>>>

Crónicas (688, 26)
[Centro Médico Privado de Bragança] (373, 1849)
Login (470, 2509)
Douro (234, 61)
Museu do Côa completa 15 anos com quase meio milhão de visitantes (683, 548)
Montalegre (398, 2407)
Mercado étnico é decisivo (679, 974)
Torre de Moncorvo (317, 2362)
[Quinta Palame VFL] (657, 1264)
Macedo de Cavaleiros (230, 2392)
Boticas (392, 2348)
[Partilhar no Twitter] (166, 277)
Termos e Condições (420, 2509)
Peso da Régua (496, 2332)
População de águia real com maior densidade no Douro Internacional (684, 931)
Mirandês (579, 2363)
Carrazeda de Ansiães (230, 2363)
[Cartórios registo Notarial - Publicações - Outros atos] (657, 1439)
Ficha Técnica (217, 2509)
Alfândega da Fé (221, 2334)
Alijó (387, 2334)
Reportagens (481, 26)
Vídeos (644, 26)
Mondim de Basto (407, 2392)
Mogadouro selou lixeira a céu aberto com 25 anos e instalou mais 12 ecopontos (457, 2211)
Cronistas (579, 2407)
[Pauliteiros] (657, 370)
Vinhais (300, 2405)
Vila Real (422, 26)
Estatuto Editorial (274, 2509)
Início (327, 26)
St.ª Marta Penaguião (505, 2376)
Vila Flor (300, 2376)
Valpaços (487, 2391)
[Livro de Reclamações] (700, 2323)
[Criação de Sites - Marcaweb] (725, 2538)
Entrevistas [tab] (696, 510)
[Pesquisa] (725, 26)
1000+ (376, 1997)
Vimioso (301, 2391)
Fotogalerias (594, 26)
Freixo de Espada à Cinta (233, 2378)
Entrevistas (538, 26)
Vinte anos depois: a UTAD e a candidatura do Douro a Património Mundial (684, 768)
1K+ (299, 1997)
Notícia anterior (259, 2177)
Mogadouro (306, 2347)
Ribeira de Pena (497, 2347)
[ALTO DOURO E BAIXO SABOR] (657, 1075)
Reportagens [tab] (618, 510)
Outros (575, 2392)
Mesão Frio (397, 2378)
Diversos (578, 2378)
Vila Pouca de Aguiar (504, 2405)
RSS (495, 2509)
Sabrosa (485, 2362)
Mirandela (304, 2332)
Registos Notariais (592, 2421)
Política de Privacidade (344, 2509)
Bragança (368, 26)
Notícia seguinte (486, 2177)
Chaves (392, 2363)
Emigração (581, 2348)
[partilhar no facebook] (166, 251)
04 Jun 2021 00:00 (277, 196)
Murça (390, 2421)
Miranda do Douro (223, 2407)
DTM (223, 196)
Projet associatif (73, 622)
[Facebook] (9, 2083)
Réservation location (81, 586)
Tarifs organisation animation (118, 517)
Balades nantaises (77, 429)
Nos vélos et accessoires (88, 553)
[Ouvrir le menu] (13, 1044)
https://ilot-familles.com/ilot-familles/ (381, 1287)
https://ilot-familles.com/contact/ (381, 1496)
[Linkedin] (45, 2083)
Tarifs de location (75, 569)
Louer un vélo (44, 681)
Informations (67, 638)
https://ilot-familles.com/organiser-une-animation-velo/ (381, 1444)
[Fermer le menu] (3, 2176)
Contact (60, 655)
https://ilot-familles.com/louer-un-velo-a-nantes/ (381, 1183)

<<<

**Action item:**
The entries are to be retyped in full, with no alteration.

**Answer for the task:**
Crónicas (688, 26)
[Centro Médico Privado de Bragança] (373, 1849)
Login (470, 2509)
Douro (234, 61)
Museu do Côa completa 15 anos com quase meio milhão de visitantes (683, 548)
Montalegre (398, 2407)
Mercado étnico é decisivo (679, 974)
Torre de Moncorvo (317, 2362)
[Quinta Palame VFL] (657, 1264)
Macedo de Cavaleiros (230, 2392)
Boticas (392, 2348)
[Partilhar no Twitter] (166, 277)
Termos e Condições (420, 2509)
Peso da Régua (496, 2332)
População de águia real com maior densidade no Douro Internacional (684, 931)
Mirandês (579, 2363)
Carrazeda de Ansiães (230, 2363)
[Cartórios registo Notarial - Publicações - Outros atos] (657, 1439)
Ficha Técnica (217, 2509)
Alfândega da Fé (221, 2334)
Alijó (387, 2334)
Reportagens (481, 26)
Vídeos (644, 26)
Mondim de Basto (407, 2392)
Mogadouro selou lixeira a céu aberto com 25 anos e instalou mais 12 ecopontos (457, 2211)
Cronistas (579, 2407)
[Pauliteiros] (657, 370)
Vinhais (300, 2405)
Vila Real (422, 26)
Estatuto Editorial (274, 2509)
Início (327, 26)
St.ª Marta Penaguião (505, 2376)
Vila Flor (300, 2376)
Valpaços (487, 2391)
[Livro de Reclamações] (700, 2323)
[Criação de Sites - Marcaweb] (725, 2538)
Entrevistas [tab] (696, 510)
[Pesquisa] (725, 26)
1000+ (376, 1997)
Vimioso (301, 2391)
Fotogalerias (594, 26)
Freixo de Espada à Cinta (233, 2378)
Entrevistas (538, 26)
Vinte anos depois: a UTAD e a candidatura do Douro a Património Mundial (684, 768)
1K+ (299, 1997)
Notícia anterior (259, 2177)
Mogadouro (306, 2347)
Ribeira de Pena (497, 2347)
[ALTO DOURO E BAIXO SABOR] (657, 1075)
Reportagens [tab] (618, 510)
Outros (575, 2392)
Mesão Frio (397, 2378)
Diversos (578, 2378)
Vila Pouca de Aguiar (504, 2405)
RSS (495, 2509)
Sabrosa (485, 2362)
Mirandela (304, 2332)
Registos Notariais (592, 2421)
Política de Privacidade (344, 2509)
Bragança (368, 26)
Notícia seguinte (486, 2177)
Chaves (392, 2363)
Emigração (581, 2348)
[partilhar no facebook] (166, 251)
04 Jun 2021 00:00 (277, 196)
Murça (390, 2421)
Miranda do Douro (223, 2407)
DTM (223, 196)
Projet associatif (73, 622)
[Facebook] (9, 2083)
Réservation location (81, 586)
Tarifs organisation animation (118, 517)
Balades nantaises (77, 429)
Nos vélos et accessoires (88, 553)
[Ouvrir le menu] (13, 1044)
https://ilot-familles.com/ilot-familles/ (381, 1287)
https://ilot-familles.com/contact/ (381, 1496)
[Linkedin] (45, 2083)
Tarifs de location (75, 569)
Louer un vélo (44, 681)
Informations (67, 638)
https://ilot-familles.com/organiser-une-animation-velo/ (381, 1444)
[Fermer le menu] (3, 2176)
Contact (60, 655)
https://ilot-familles.com/louer-un-velo-a-nantes/ (381, 1183)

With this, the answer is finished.